Start of Block

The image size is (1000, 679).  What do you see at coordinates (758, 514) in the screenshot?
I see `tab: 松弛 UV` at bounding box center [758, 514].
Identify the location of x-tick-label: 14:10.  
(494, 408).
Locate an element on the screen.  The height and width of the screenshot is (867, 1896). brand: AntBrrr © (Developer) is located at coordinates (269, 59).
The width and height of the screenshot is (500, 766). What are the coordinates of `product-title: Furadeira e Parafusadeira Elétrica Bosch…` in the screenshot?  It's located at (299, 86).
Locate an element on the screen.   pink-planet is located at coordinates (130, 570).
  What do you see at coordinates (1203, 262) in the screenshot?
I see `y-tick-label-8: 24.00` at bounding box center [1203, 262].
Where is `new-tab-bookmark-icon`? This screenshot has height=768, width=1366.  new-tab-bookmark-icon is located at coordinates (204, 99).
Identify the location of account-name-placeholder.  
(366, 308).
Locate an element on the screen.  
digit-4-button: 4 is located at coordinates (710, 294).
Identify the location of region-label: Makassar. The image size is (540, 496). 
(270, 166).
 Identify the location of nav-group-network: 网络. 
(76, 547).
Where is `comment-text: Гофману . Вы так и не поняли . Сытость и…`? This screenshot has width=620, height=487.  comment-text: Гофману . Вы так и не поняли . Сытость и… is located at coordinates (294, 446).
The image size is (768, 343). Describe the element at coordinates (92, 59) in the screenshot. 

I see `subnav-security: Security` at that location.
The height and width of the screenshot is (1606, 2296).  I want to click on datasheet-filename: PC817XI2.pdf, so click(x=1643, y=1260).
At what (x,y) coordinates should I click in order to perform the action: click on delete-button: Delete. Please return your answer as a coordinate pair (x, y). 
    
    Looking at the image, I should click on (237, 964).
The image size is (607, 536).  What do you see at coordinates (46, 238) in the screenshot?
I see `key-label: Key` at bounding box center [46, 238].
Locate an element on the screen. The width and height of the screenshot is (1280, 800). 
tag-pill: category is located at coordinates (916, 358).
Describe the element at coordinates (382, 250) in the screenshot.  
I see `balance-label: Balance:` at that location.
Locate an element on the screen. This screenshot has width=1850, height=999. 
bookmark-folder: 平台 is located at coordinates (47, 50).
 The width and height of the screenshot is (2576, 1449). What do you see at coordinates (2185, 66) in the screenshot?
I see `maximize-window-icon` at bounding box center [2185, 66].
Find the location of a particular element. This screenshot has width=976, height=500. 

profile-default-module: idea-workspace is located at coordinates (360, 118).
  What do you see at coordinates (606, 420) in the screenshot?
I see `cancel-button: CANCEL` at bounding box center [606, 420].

End of Block

» **TASK PROMPT**: Pull out every line above that contains the word "width" and copy each one in full.

» **FINAL ANSWER**:
Locate an element on the screen.  The height and width of the screenshot is (867, 1896). brand: AntBrrr © (Developer) is located at coordinates (269, 59).
The width and height of the screenshot is (500, 766). What are the coordinates of `product-title: Furadeira e Parafusadeira Elétrica Bosch…` in the screenshot?  It's located at (299, 86).
Where is `new-tab-bookmark-icon`? This screenshot has height=768, width=1366.  new-tab-bookmark-icon is located at coordinates (204, 99).
Where is `comment-text: Гофману . Вы так и не поняли . Сытость и…`? This screenshot has width=620, height=487.  comment-text: Гофману . Вы так и не поняли . Сытость и… is located at coordinates (294, 446).
The height and width of the screenshot is (1606, 2296).  I want to click on datasheet-filename: PC817XI2.pdf, so click(x=1643, y=1260).
Locate an element on the screen. The width and height of the screenshot is (1280, 800). 
Locate an element on the screen. This screenshot has width=1850, height=999. 
 The width and height of the screenshot is (2576, 1449). What do you see at coordinates (2185, 66) in the screenshot?
Find the location of a particular element. This screenshot has width=976, height=500. 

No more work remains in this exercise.